■ Objective 1: Transcribe the passage of the forum thread on prophecy between "Here's a helpful" and "(1 Cor. 11:15).", inclusive.
■ Objective 2: Pick up the forum thread on prophecy where it stops and write the next part.

■ Text extract:
5. What does Paul mean by prophecy anyway? Is it just telling the future, or is there more to it than that?

Thanks in advance for your help.


----------



## Dearly Bought

If I recall correctly, I believe that O. Palmer Robertson addressed a lot of this rather well in _The Final Word: A Biblical Response to the Case for Tongues and Prophecy Today_. Get it. You won't regret it. If I have some time later, I may try to post a selection or two.


----------



## Skyler

Dearly Bought said:


> If I recall correctly, I believe that O. Palmer Robertson addressed a lot of this rather well in _The Final Word: A Biblical Response to the Case for Tongues and Prophecy Today_. Get it. You won't regret it. If I have some time later, I may try to post a selection or two.



Thanks Bryan. Looking on Amazon, it's only $7, so I'll probably pick that up.


----------



## Augusta




----------



## BobVigneault

Hold on Jonathan, I'm up in the attic looking for my 10 foot pole. Even if I find it I'm not sure I'll touch these questions but I would like to find that pole again.


----------



## lynnie

Amazon.com: Recovering Biblical Manhood and Womanhood: A Response to Evangelical Feminism: John Piper, Wayne Grudem: Books

This is an essential reference book in my opinion. It is a collection of many scholarly articles and probably deals with many of the questions you raise. Been a while since I read through much of it, but it is an in-depth biblical exegesis of the complementarian position. And Grudem is a continuist so they must mention women prophets in there. I'll have to dig it out and look at it when I get time. But seriously consider a purchase; I think you will find it to be an excellent book and very helpful to any married couples you may deal with eventually.


----------



## Dearly Bought

Here's a helpful tidbit from Robertson's book:


> The phenomenon of prophecy in a new covenant context appears once more in Acts 21:8-11. Paul and Luke are staying at the house of Philip the evangelist, who is said to have 'four unmarried daughters who had the gift of prophecy' (verse 8). It should be remembered that Paul, who by this experience knew first-hand of the gift of prophecy as it was possessed by the four daughters of Philip, later gave approval to a woman's 'prophesying' in the church (1 Cor. 11:15).

■ Supplied information:
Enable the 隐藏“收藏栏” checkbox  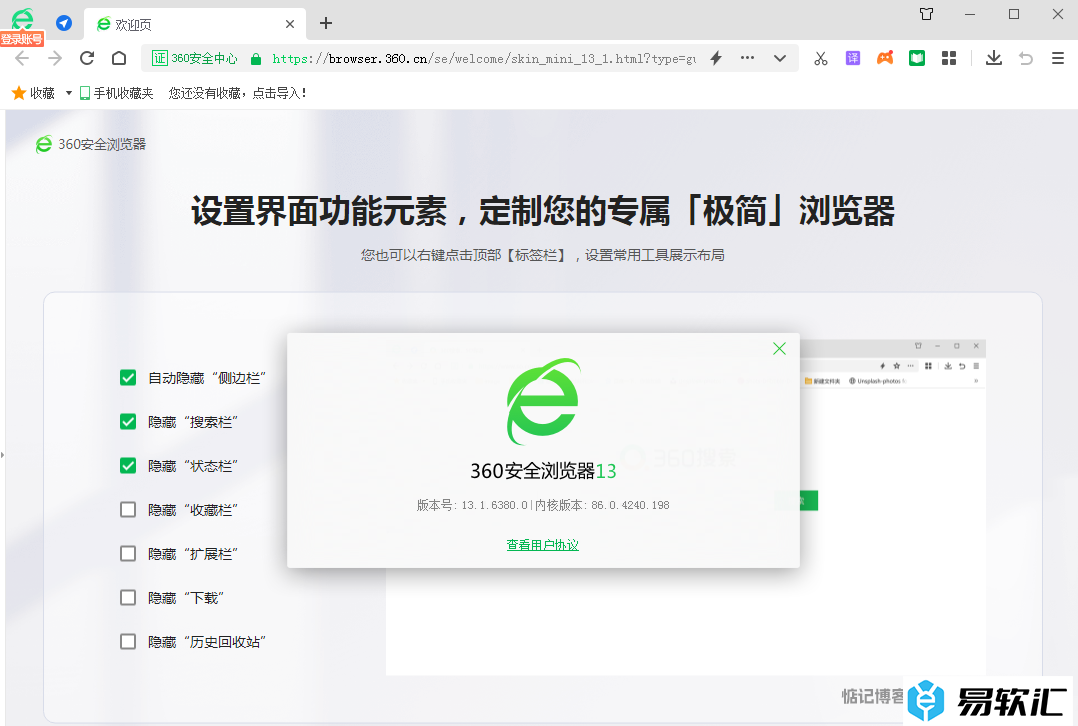pyautogui.click(x=128, y=510)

■ Written answer 1:
Here's a helpful tidbit from Robertson's book:


> The phenomenon of prophecy in a new covenant context appears once more in Acts 21:8-11. Paul and Luke are staying at the house of Philip the evangelist, who is said to have 'four unmarried daughters who had the gift of prophecy' (verse 8). It should be remembered that Paul, who by this experience knew first-hand of the gift of prophecy as it was possessed by the four daughters of Philip, later gave approval to a woman's 'prophesying' in the church (1 Cor. 11:15).

■ Written answer 2:
> 
> But what is the nature of this 'prophesying' as done by the daughters of Philip? The verses immediately following clarify the question. The prophet Agabus comes down from Judea and speaks revelationally by the power of the Holy Spirit. He predicts that Paul will be arrested in Jerusalem, which of course no one could know apart from a revelatory communication from God. Once more it becomes clear that the idea of 'prophet' in the New Testament is the same as the idea of 'prophet in the Old Testament. Only by a direct revelation from God could Agabus have known that Paul was going to be arrested in Jerusalem.
> 
> It is in this context that the role of woman as 'prophetesses' in the New Testament church should be considered. A woman might be regarded as a 'prophetess' if she functioned as an instrument of divine revelation. If revelation were continuing today, then it might be expected that women as well as men might legitimately 'prophesy' in the church today.
> (O. Palmer Robertson, _The Final Word_, pages 13-14)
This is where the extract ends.